START RECORD SET

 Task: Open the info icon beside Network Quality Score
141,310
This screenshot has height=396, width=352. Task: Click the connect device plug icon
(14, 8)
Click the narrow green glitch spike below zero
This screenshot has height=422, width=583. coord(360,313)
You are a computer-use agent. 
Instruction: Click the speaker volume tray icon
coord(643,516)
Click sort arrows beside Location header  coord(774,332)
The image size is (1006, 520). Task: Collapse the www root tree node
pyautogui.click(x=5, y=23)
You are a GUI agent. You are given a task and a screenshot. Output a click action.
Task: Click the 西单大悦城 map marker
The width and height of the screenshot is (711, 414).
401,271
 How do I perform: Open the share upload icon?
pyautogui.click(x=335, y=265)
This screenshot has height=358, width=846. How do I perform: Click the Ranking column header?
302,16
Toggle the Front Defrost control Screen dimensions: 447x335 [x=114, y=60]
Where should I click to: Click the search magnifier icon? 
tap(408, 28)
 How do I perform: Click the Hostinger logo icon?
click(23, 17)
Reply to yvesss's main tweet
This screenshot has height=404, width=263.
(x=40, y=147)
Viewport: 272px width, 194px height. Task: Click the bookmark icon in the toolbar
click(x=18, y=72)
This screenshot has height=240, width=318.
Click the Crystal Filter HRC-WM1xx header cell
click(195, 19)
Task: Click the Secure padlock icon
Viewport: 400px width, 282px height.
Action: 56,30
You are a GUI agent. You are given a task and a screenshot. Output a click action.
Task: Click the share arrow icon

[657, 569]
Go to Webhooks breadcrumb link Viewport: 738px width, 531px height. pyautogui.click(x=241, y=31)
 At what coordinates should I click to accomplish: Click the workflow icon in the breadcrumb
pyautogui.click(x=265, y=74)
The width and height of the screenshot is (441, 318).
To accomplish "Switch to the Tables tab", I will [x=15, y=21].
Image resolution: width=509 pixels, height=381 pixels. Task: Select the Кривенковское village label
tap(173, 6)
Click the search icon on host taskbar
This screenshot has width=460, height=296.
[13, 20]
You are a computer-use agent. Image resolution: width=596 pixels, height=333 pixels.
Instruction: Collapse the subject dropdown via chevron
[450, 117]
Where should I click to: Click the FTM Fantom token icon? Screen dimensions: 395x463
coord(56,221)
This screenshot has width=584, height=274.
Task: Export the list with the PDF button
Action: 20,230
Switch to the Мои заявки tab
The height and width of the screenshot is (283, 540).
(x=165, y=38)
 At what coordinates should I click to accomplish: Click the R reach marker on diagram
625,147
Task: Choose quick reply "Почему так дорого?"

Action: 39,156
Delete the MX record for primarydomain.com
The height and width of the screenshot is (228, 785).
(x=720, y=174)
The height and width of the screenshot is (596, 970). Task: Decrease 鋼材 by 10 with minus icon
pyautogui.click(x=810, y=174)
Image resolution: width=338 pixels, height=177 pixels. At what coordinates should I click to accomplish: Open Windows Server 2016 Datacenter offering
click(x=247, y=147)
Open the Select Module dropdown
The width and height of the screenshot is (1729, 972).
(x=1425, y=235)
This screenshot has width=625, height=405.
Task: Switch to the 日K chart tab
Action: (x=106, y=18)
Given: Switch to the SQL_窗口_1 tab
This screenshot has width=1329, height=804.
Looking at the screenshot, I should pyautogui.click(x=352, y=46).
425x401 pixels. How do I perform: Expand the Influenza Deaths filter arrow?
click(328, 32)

END RECORD SET

WHAT TO PRODUCE:
Reproduce the data between the lines containing "Where should I click to: Click the search" and "click(x=18, y=72)", inclusive.

ANSWER TO THIS PROBLEM:
Where should I click to: Click the search magnifier icon? 
tap(408, 28)
 How do I perform: Click the Hostinger logo icon?
click(23, 17)
Reply to yvesss's main tweet
This screenshot has height=404, width=263.
(x=40, y=147)
Viewport: 272px width, 194px height. Task: Click the bookmark icon in the toolbar
click(x=18, y=72)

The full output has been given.